— Information supplied —
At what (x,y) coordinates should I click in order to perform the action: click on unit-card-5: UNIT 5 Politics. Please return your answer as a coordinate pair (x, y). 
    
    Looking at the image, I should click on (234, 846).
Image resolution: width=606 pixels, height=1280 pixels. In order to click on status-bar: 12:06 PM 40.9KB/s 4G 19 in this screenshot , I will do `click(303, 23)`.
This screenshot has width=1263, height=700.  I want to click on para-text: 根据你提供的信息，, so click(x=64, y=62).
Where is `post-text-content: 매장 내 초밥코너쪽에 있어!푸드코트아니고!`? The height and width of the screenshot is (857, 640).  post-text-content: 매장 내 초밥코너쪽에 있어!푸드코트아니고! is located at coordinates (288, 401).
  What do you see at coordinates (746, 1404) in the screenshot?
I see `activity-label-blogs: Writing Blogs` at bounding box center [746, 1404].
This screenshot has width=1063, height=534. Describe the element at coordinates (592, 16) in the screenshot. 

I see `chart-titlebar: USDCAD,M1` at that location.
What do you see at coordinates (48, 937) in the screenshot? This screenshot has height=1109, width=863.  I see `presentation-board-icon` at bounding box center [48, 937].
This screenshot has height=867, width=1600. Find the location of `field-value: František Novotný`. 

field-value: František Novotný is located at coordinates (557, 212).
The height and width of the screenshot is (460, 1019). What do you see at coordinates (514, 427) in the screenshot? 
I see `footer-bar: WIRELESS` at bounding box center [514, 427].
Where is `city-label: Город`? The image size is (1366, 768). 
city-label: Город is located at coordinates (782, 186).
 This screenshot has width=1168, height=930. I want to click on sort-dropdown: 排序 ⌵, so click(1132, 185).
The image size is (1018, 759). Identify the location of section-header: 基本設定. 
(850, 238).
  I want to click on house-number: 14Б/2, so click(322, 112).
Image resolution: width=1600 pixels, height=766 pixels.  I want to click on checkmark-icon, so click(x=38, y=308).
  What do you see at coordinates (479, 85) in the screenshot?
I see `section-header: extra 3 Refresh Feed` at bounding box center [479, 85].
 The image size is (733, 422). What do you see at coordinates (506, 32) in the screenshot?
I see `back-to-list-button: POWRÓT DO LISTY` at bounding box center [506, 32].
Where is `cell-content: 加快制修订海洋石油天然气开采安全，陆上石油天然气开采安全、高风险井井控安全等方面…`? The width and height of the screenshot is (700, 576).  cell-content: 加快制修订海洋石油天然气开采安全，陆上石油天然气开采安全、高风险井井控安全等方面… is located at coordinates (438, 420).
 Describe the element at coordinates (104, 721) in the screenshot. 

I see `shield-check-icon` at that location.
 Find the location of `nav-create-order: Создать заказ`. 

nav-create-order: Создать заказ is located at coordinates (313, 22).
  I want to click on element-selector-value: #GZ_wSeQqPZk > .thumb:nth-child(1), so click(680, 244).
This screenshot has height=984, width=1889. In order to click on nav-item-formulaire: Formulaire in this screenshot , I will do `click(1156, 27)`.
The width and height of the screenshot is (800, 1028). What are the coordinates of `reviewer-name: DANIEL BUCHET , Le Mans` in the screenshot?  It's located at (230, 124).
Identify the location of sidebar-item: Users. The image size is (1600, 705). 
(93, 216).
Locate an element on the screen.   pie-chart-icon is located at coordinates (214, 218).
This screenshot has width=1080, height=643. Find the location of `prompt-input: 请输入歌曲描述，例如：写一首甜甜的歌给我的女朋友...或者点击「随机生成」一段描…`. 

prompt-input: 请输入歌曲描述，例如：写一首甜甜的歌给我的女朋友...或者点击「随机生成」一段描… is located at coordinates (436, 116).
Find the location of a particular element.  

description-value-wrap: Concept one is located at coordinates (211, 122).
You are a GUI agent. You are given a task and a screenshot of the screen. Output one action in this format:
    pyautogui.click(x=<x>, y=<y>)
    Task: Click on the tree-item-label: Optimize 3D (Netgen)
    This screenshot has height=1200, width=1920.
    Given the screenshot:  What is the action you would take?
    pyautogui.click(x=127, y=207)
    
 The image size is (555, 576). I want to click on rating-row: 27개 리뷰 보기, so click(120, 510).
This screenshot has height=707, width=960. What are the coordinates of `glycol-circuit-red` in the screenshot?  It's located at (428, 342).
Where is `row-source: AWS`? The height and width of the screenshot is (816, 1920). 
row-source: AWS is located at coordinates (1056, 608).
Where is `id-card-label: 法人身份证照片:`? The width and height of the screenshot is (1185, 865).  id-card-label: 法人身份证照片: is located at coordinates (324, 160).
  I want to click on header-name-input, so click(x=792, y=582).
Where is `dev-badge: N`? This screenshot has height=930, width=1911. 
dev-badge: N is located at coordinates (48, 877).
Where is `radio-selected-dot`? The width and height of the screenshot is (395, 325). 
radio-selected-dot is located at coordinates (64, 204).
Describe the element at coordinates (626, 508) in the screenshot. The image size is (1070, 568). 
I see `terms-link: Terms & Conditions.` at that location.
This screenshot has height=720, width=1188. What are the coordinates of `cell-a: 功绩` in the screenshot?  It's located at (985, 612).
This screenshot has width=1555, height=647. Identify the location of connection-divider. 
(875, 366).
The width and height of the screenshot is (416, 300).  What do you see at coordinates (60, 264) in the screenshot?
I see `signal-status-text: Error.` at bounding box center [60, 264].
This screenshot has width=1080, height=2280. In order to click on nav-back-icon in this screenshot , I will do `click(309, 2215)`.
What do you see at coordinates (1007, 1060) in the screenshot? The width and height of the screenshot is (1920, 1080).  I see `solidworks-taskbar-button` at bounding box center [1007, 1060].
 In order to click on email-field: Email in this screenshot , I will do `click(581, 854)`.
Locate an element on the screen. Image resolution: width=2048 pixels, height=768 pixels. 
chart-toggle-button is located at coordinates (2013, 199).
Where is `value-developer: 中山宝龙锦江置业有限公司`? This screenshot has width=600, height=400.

— Required work —
Show every line of the records above that contains the string "Identify", matching case exactly.

— Solution to this exercise —
The image size is (1018, 759). Identify the location of section-header: 基本設定. 
Identify the location of sidebar-item: Users. The image size is (1600, 705). 
This screenshot has width=1555, height=647. Identify the location of connection-divider. 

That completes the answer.